でも、観光客にとっては、コルトーナの観光目玉といえば、このドゥオーモのお向かいにある教区博物館である。ドゥオーモを出た頃に、ようやく開館の10時を過ぎていたので、入ることにした。

コルトーナ

外観はこんな感じ。外観からもわかるように、こじんまりとしたミュージアムなので、見学にそれほど時間はかからない。

エトルリア・アカデミー博物館にも入館する予定なので、エトルリア・アカデミー博物館と、教区博物館の共通券を購入した。ちなみに、エトルリア・アカデミー博物館は、地元では「MAEC」と呼ばれていて、最初は何のこっちゃわからなかった。

中に入ると、すぐに日本人とおぼしき夫婦とすれ違い、お互いに何となく会釈した。我々は開館してすぐに入ったのに、もう出てくるなんて、おそらく、ちゃっとフラ・アンジェリコの受胎告知だけでも見るために入ったのだろう。

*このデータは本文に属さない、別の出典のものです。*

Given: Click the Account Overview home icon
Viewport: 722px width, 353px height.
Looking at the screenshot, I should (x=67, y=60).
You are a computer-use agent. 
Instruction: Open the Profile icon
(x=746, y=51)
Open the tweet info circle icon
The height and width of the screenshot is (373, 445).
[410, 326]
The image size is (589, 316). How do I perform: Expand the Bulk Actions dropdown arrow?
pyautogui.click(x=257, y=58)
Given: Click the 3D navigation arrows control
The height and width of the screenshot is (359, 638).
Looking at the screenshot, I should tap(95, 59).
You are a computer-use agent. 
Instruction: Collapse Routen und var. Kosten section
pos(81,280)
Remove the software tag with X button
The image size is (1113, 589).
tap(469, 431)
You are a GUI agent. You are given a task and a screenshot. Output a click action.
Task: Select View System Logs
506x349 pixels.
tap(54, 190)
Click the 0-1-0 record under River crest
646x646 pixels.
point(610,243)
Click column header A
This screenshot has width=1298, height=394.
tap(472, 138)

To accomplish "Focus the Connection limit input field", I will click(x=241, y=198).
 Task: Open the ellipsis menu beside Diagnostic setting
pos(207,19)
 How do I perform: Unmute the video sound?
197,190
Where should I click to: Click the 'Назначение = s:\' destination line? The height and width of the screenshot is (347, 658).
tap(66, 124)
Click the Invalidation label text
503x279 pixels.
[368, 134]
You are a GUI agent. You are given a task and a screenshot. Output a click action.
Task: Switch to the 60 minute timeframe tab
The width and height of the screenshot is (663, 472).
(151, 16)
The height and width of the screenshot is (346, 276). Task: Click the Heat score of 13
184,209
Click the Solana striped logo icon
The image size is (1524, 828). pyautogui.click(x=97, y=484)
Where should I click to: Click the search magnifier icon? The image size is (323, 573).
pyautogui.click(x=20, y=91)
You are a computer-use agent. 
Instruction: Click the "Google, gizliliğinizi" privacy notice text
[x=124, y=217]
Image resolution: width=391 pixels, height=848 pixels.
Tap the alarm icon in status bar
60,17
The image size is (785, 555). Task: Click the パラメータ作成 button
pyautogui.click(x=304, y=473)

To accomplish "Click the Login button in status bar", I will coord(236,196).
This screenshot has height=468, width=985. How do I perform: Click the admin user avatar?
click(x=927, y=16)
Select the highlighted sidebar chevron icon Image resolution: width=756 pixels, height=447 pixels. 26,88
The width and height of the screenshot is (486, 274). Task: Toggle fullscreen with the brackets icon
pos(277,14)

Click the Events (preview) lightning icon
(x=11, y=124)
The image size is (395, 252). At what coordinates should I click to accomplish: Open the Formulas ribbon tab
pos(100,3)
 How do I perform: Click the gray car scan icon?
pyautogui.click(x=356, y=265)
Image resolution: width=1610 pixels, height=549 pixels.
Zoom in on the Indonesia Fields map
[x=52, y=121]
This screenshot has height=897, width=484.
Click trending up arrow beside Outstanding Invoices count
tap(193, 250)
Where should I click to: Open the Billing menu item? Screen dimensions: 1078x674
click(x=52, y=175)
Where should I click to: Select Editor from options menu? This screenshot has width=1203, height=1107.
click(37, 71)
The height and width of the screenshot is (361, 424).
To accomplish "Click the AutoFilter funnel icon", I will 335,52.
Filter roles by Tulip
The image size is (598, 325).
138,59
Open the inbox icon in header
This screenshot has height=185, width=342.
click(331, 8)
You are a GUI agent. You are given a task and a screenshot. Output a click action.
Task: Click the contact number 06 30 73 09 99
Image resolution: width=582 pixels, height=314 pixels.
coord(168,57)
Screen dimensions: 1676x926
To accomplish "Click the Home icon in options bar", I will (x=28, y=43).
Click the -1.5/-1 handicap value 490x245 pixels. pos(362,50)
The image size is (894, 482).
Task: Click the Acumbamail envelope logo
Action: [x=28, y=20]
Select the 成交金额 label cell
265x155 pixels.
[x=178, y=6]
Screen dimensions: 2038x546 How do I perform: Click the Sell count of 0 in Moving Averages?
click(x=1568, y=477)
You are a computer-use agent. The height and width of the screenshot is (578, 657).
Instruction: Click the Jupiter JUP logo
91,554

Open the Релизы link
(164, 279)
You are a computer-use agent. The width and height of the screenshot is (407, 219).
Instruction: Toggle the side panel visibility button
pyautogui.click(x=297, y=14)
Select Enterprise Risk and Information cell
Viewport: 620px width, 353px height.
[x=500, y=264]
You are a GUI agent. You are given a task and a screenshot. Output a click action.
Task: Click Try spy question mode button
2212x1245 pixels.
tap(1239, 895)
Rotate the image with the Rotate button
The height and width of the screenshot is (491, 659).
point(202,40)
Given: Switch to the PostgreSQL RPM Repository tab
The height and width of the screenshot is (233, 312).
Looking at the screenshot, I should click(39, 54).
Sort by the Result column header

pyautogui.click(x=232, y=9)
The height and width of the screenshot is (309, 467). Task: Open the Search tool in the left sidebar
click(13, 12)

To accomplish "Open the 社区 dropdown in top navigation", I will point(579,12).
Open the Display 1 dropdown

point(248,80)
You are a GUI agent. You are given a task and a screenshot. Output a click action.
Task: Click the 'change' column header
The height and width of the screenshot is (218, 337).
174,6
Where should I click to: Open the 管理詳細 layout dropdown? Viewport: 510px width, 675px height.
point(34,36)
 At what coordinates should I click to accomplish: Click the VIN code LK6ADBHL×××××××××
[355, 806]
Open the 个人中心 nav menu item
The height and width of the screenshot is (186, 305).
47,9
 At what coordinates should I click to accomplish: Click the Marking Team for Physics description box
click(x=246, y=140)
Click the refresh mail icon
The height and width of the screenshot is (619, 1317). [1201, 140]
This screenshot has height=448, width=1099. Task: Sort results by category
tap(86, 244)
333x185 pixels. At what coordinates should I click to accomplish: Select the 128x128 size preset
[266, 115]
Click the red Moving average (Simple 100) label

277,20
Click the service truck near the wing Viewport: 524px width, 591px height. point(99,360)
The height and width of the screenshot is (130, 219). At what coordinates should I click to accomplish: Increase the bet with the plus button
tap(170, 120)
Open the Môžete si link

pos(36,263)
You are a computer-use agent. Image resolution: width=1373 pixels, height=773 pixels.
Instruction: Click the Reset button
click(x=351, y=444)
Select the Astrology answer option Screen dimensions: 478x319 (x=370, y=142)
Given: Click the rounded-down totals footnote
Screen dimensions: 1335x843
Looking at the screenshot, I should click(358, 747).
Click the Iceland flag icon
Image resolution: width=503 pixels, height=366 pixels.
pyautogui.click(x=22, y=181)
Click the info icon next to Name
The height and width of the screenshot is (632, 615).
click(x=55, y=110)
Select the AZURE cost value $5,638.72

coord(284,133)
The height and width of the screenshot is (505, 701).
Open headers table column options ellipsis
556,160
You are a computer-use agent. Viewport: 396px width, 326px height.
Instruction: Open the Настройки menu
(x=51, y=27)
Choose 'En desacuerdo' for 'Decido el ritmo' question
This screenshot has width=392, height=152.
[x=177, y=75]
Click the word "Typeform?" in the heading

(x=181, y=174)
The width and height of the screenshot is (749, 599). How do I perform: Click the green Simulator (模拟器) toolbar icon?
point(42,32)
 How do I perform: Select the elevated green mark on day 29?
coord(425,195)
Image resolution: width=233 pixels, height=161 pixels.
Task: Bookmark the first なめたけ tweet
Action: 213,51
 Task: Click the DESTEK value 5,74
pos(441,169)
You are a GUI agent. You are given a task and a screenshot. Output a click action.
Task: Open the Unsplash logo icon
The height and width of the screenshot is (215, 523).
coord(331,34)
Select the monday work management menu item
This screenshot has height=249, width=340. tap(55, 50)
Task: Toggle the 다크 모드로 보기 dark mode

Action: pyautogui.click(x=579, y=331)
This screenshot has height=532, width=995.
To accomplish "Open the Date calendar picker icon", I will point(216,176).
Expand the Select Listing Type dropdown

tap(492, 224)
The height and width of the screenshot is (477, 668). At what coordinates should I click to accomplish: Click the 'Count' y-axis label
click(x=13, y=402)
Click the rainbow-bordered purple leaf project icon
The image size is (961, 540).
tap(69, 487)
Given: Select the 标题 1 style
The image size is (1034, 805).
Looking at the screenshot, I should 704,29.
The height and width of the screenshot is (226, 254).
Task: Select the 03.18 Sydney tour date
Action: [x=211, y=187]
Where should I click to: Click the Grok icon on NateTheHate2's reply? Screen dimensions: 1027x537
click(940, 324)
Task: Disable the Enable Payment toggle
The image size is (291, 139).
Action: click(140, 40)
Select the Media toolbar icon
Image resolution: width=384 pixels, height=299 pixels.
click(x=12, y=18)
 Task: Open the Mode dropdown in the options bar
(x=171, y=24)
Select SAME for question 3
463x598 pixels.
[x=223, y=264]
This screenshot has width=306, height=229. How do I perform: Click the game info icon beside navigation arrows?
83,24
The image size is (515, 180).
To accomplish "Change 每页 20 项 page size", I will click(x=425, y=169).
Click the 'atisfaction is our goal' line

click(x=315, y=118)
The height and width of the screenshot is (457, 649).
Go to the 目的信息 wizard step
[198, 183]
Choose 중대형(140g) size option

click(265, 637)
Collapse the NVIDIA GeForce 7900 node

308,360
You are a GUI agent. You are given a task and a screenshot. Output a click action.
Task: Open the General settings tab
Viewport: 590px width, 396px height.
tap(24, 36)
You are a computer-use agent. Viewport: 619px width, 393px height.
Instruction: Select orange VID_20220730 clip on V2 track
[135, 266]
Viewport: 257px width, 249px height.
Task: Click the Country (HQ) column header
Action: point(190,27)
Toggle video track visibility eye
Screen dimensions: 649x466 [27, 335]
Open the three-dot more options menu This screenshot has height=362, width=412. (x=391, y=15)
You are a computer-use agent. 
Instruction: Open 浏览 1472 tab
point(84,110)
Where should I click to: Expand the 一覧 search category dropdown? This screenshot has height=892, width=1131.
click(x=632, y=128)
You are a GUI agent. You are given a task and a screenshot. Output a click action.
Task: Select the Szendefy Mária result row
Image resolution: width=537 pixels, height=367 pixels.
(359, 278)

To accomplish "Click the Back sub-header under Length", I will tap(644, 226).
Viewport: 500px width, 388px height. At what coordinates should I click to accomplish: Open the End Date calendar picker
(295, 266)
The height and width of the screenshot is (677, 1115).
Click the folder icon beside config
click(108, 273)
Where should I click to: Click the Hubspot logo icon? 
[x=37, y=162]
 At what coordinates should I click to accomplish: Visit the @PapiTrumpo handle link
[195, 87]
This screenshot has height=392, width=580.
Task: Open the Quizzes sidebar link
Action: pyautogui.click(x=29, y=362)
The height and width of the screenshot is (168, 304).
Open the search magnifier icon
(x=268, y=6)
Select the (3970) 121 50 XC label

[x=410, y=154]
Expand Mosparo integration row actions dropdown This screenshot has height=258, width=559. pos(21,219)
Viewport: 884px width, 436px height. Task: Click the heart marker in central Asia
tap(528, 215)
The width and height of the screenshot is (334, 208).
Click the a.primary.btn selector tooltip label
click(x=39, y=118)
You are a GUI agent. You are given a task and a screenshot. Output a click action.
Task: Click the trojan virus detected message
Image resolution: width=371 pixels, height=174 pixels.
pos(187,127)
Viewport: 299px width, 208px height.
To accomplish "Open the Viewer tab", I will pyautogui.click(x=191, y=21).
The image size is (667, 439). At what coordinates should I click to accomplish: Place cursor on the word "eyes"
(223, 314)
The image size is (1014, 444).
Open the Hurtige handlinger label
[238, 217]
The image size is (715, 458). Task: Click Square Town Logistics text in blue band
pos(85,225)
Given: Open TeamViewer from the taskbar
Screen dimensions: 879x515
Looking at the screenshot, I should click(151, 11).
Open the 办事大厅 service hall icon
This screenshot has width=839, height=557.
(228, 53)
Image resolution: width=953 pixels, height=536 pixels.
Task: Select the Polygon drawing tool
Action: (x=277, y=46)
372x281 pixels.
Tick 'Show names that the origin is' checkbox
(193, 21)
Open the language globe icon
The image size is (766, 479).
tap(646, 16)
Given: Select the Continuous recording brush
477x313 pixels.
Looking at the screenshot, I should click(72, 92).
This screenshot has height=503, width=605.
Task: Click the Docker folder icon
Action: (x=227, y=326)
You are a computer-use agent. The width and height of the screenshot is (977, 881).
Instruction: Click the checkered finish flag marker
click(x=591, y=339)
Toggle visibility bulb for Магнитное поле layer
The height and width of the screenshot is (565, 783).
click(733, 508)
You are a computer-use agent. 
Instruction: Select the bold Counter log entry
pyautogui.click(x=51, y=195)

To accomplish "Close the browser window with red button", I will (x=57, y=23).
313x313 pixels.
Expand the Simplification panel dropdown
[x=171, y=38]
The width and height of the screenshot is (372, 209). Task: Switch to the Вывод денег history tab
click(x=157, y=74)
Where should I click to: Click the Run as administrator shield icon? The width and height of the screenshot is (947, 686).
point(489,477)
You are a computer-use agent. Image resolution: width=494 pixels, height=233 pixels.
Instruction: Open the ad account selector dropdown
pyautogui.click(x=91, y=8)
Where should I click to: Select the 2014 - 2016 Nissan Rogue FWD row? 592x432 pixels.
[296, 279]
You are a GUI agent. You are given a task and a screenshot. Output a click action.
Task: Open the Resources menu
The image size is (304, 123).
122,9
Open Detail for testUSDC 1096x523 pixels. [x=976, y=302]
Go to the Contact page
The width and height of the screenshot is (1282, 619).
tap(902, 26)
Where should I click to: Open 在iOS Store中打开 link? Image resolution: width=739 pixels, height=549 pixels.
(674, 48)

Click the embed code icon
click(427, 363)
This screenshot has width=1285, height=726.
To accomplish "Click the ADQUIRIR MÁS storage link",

フラ・アンジェリコは、ルネサンス期の画家さんの中でも個性的な絵を描く。何だか色鉛筆で描いたようなやさしい線と淡い色使いが特徴で、日本にも熱いファンが多い。

入ってすぐの部屋は、ルカ・シニョレッリ作品が多く展示されていた。ルカ・シニョレッリはコルトーナ出身なのだそうだ。今まで見たシニョレッリの作品で、一番好きなのは、オルヴィエートのサン・ブリツィオ礼拝堂で見た、ミケランジェロの「最後の審判」に影響を与えたと言う、「善人と悪人の識別」という絵である。

ルネサンス期の画家さんにはよくあることなのだが、同じ人が描いていても、絵の出来栄えに、かなりの差があることがある。人間なので、出来不出来はあるとは思うが、それ以外に、この時代は、その画家さんの工房全体で作品を仕上げていたらしいので、ほとんどお弟子さんが仕上げた絵があったりするのも、その原因のようだ。

ここ教区博物館にあるシニョレッリ作品も、結構、出来栄えに差があるように思った。その中で、一番存在感があったのは、この絵。

コルトーナ

館内は撮影禁止なので、購入したポストカードを撮影したもの。お題は「十字架降下」。有名作品なので、画像などでみたことがある人も多いのではないか。

シニョレッリの絵は、構図がイキイキしているのと、やはり筋肉大好きルネサンスで、人体がムチムチしていて、勢いがある。反面、女性のたおやかさや、繊細な表現が足りない気がする。ルネサンス期の芸術家を、大きく「剛」と「柔」に分けると、明らかに「剛」の画家さんである。

私は、基本的にはリッピやボッティチェリみたいな「柔」…言ってしまえばなよっちい絵の方が好みなのだが、シニョレッリの絵は、何となく好きなのだ。バランスの良い構図が好きなのかなあ。この絵は、中央で両手を組み合わせて悲しんでいる使徒ヨハネが、イケメンで特によろしい(ミーハーな鑑賞者)。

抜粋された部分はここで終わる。